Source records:
◆ ◆ ◆ ◆ ◆ ◆ ◆

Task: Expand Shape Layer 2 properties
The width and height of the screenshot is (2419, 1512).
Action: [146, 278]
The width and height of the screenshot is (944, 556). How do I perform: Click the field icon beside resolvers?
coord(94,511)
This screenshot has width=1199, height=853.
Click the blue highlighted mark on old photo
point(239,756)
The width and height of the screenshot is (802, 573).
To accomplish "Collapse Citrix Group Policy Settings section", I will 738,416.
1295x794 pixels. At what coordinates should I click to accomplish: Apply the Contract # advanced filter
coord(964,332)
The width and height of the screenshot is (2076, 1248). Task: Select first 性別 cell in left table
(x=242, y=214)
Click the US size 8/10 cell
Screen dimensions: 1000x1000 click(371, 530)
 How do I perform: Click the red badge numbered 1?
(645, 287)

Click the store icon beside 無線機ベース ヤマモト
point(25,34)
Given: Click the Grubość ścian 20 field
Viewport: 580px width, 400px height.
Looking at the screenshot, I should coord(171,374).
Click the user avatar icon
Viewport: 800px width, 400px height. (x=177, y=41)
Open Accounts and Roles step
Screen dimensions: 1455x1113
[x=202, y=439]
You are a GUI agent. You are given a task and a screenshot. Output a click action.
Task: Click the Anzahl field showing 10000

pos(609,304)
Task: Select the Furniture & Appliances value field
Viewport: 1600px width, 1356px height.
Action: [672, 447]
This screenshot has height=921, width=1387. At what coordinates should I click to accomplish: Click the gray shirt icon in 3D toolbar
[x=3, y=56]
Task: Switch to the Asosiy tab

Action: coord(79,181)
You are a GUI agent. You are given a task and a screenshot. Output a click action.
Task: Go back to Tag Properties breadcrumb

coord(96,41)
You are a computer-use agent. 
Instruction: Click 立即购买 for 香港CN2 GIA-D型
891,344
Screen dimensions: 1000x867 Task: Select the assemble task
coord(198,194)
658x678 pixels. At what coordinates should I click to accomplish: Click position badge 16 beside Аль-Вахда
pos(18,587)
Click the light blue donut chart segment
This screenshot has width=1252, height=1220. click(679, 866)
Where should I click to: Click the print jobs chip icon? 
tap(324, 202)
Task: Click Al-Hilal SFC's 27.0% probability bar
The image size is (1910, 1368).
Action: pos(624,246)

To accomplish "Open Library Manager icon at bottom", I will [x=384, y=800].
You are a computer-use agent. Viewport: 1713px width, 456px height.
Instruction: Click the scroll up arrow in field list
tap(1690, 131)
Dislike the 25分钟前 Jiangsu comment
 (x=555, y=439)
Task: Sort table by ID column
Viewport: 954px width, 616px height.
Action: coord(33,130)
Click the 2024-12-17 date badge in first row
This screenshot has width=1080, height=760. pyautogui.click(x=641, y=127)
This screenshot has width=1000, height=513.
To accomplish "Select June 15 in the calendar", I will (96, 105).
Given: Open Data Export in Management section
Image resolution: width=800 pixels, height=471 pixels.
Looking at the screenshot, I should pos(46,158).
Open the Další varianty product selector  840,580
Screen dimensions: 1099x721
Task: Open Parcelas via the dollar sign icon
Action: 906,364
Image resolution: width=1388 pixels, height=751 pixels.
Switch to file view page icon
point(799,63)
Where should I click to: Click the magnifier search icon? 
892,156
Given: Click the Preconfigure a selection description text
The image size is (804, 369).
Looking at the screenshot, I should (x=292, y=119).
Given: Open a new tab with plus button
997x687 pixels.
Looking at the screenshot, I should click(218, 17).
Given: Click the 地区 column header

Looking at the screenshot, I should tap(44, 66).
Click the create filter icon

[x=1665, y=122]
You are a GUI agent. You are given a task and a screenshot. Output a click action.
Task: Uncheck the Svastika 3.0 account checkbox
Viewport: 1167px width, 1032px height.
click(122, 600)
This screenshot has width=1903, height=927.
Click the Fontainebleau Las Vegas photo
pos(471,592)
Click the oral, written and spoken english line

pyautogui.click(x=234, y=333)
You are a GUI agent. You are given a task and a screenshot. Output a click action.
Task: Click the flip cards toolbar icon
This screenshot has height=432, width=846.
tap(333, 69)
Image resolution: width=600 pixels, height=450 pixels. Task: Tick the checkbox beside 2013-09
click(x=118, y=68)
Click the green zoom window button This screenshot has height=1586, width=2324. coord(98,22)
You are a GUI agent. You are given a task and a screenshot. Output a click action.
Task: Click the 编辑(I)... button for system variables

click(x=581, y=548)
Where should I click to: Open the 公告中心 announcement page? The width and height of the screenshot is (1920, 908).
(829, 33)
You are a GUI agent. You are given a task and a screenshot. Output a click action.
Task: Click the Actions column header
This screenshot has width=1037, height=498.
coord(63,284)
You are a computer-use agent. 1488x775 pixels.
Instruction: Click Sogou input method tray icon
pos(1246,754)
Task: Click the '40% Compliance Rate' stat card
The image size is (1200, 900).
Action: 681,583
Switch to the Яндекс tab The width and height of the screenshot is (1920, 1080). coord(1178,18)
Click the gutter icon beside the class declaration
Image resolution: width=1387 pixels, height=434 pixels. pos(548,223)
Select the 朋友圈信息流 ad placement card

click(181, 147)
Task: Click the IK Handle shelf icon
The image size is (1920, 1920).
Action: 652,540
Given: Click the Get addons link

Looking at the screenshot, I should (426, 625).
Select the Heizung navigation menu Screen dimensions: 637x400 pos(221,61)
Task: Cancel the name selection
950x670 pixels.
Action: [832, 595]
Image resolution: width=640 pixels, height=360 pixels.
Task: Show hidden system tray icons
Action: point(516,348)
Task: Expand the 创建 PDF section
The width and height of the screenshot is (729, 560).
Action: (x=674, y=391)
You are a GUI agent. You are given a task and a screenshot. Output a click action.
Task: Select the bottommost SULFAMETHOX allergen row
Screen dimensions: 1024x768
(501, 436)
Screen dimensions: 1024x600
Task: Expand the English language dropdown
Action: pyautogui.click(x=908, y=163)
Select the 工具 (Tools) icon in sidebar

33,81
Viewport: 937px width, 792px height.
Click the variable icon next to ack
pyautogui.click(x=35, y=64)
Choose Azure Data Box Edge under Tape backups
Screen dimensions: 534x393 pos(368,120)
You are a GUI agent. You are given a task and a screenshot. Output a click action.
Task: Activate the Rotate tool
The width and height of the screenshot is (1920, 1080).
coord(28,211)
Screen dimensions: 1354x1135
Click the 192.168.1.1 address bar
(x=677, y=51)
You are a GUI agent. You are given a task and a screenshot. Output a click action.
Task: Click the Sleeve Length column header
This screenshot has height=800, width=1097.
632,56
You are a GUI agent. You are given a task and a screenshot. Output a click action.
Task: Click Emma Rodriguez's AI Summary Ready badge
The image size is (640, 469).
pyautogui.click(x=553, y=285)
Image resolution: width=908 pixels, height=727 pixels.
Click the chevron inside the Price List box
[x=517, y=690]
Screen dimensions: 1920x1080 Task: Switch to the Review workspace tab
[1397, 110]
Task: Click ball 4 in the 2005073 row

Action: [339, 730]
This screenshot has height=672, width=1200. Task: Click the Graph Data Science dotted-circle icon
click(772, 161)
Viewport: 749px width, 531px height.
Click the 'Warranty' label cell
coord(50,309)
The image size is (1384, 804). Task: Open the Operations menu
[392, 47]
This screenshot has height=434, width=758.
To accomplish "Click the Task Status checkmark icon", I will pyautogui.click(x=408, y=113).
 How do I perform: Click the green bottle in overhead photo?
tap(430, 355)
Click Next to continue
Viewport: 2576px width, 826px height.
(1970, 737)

◆ ◆ ◆ ◆ ◆ ◆ ◆

WORK TO DO :: Return the lines above verbatim, from the first to the last, with no changes.

COMPLETED TASK ::
Task: Expand Shape Layer 2 properties
The width and height of the screenshot is (2419, 1512).
Action: [146, 278]
The width and height of the screenshot is (944, 556). How do I perform: Click the field icon beside resolvers?
coord(94,511)
This screenshot has width=1199, height=853.
Click the blue highlighted mark on old photo
point(239,756)
The width and height of the screenshot is (802, 573).
To accomplish "Collapse Citrix Group Policy Settings section", I will 738,416.
1295x794 pixels. At what coordinates should I click to accomplish: Apply the Contract # advanced filter
coord(964,332)
The width and height of the screenshot is (2076, 1248). Task: Select first 性別 cell in left table
(x=242, y=214)
Click the US size 8/10 cell
Screen dimensions: 1000x1000 click(371, 530)
 How do I perform: Click the red badge numbered 1?
(645, 287)

Click the store icon beside 無線機ベース ヤマモト
point(25,34)
Given: Click the Grubość ścian 20 field
Viewport: 580px width, 400px height.
Looking at the screenshot, I should coord(171,374).
Click the user avatar icon
Viewport: 800px width, 400px height. (x=177, y=41)
Open Accounts and Roles step
Screen dimensions: 1455x1113
[x=202, y=439]
You are a GUI agent. You are given a task and a screenshot. Output a click action.
Task: Click the Anzahl field showing 10000

pos(609,304)
Task: Select the Furniture & Appliances value field
Viewport: 1600px width, 1356px height.
Action: [672, 447]
This screenshot has height=921, width=1387. At what coordinates should I click to accomplish: Click the gray shirt icon in 3D toolbar
[x=3, y=56]
Task: Switch to the Asosiy tab

Action: coord(79,181)
You are a GUI agent. You are given a task and a screenshot. Output a click action.
Task: Go back to Tag Properties breadcrumb

coord(96,41)
You are a computer-use agent. 
Instruction: Click 立即购买 for 香港CN2 GIA-D型
891,344
Screen dimensions: 1000x867 Task: Select the assemble task
coord(198,194)
658x678 pixels. At what coordinates should I click to accomplish: Click position badge 16 beside Аль-Вахда
pos(18,587)
Click the light blue donut chart segment
This screenshot has width=1252, height=1220. click(679, 866)
Where should I click to: Click the print jobs chip icon? 
tap(324, 202)
Task: Click Al-Hilal SFC's 27.0% probability bar
The image size is (1910, 1368).
Action: pos(624,246)

To accomplish "Open Library Manager icon at bottom", I will [x=384, y=800].
You are a computer-use agent. Viewport: 1713px width, 456px height.
Instruction: Click the scroll up arrow in field list
tap(1690, 131)
Dislike the 25分钟前 Jiangsu comment
 (x=555, y=439)
Task: Sort table by ID column
Viewport: 954px width, 616px height.
Action: coord(33,130)
Click the 2024-12-17 date badge in first row
This screenshot has width=1080, height=760. pyautogui.click(x=641, y=127)
This screenshot has width=1000, height=513.
To accomplish "Select June 15 in the calendar", I will (96, 105).
Given: Open Data Export in Management section
Image resolution: width=800 pixels, height=471 pixels.
Looking at the screenshot, I should pos(46,158).
Open the Další varianty product selector  840,580
Screen dimensions: 1099x721
Task: Open Parcelas via the dollar sign icon
Action: 906,364
Image resolution: width=1388 pixels, height=751 pixels.
Switch to file view page icon
point(799,63)
Where should I click to: Click the magnifier search icon? 
892,156
Given: Click the Preconfigure a selection description text
The image size is (804, 369).
Looking at the screenshot, I should (x=292, y=119).
Given: Open a new tab with plus button
997x687 pixels.
Looking at the screenshot, I should click(218, 17).
Given: Click the 地区 column header

Looking at the screenshot, I should tap(44, 66).
Click the create filter icon

[x=1665, y=122]
You are a GUI agent. You are given a task and a screenshot. Output a click action.
Task: Uncheck the Svastika 3.0 account checkbox
Viewport: 1167px width, 1032px height.
click(122, 600)
This screenshot has width=1903, height=927.
Click the Fontainebleau Las Vegas photo
pos(471,592)
Click the oral, written and spoken english line

pyautogui.click(x=234, y=333)
You are a GUI agent. You are given a task and a screenshot. Output a click action.
Task: Click the flip cards toolbar icon
This screenshot has height=432, width=846.
tap(333, 69)
Image resolution: width=600 pixels, height=450 pixels. Task: Tick the checkbox beside 2013-09
click(x=118, y=68)
Click the green zoom window button This screenshot has height=1586, width=2324. coord(98,22)
You are a GUI agent. You are given a task and a screenshot. Output a click action.
Task: Click the 编辑(I)... button for system variables

click(x=581, y=548)
Where should I click to: Open the 公告中心 announcement page? The width and height of the screenshot is (1920, 908).
(829, 33)
You are a GUI agent. You are given a task and a screenshot. Output a click action.
Task: Click the Actions column header
This screenshot has width=1037, height=498.
coord(63,284)
You are a computer-use agent. 1488x775 pixels.
Instruction: Click Sogou input method tray icon
pos(1246,754)
Task: Click the '40% Compliance Rate' stat card
The image size is (1200, 900).
Action: 681,583
Switch to the Яндекс tab The width and height of the screenshot is (1920, 1080). coord(1178,18)
Click the gutter icon beside the class declaration
Image resolution: width=1387 pixels, height=434 pixels. pos(548,223)
Select the 朋友圈信息流 ad placement card

click(181, 147)
Task: Click the IK Handle shelf icon
The image size is (1920, 1920).
Action: 652,540
Given: Click the Get addons link

Looking at the screenshot, I should (426, 625).
Select the Heizung navigation menu Screen dimensions: 637x400 pos(221,61)
Task: Cancel the name selection
950x670 pixels.
Action: [832, 595]
Image resolution: width=640 pixels, height=360 pixels.
Task: Show hidden system tray icons
Action: point(516,348)
Task: Expand the 创建 PDF section
The width and height of the screenshot is (729, 560).
Action: (x=674, y=391)
You are a GUI agent. You are given a task and a screenshot. Output a click action.
Task: Select the bottommost SULFAMETHOX allergen row
Screen dimensions: 1024x768
(501, 436)
Screen dimensions: 1024x600
Task: Expand the English language dropdown
Action: pyautogui.click(x=908, y=163)
Select the 工具 (Tools) icon in sidebar

33,81
Viewport: 937px width, 792px height.
Click the variable icon next to ack
pyautogui.click(x=35, y=64)
Choose Azure Data Box Edge under Tape backups
Screen dimensions: 534x393 pos(368,120)
You are a GUI agent. You are given a task and a screenshot. Output a click action.
Task: Activate the Rotate tool
The width and height of the screenshot is (1920, 1080).
coord(28,211)
Screen dimensions: 1354x1135
Click the 192.168.1.1 address bar
(x=677, y=51)
You are a GUI agent. You are given a task and a screenshot. Output a click action.
Task: Click the Sleeve Length column header
This screenshot has height=800, width=1097.
632,56
You are a GUI agent. You are given a task and a screenshot. Output a click action.
Task: Click Emma Rodriguez's AI Summary Ready badge
The image size is (640, 469).
pyautogui.click(x=553, y=285)
Image resolution: width=908 pixels, height=727 pixels.
Click the chevron inside the Price List box
[x=517, y=690]
Screen dimensions: 1920x1080 Task: Switch to the Review workspace tab
[1397, 110]
Task: Click ball 4 in the 2005073 row

Action: [339, 730]
This screenshot has height=672, width=1200. Task: Click the Graph Data Science dotted-circle icon
click(772, 161)
Viewport: 749px width, 531px height.
Click the 'Warranty' label cell
coord(50,309)
The image size is (1384, 804). Task: Open the Operations menu
[392, 47]
This screenshot has height=434, width=758.
To accomplish "Click the Task Status checkmark icon", I will pyautogui.click(x=408, y=113).
 How do I perform: Click the green bottle in overhead photo?
tap(430, 355)
Click Next to continue
Viewport: 2576px width, 826px height.
(1970, 737)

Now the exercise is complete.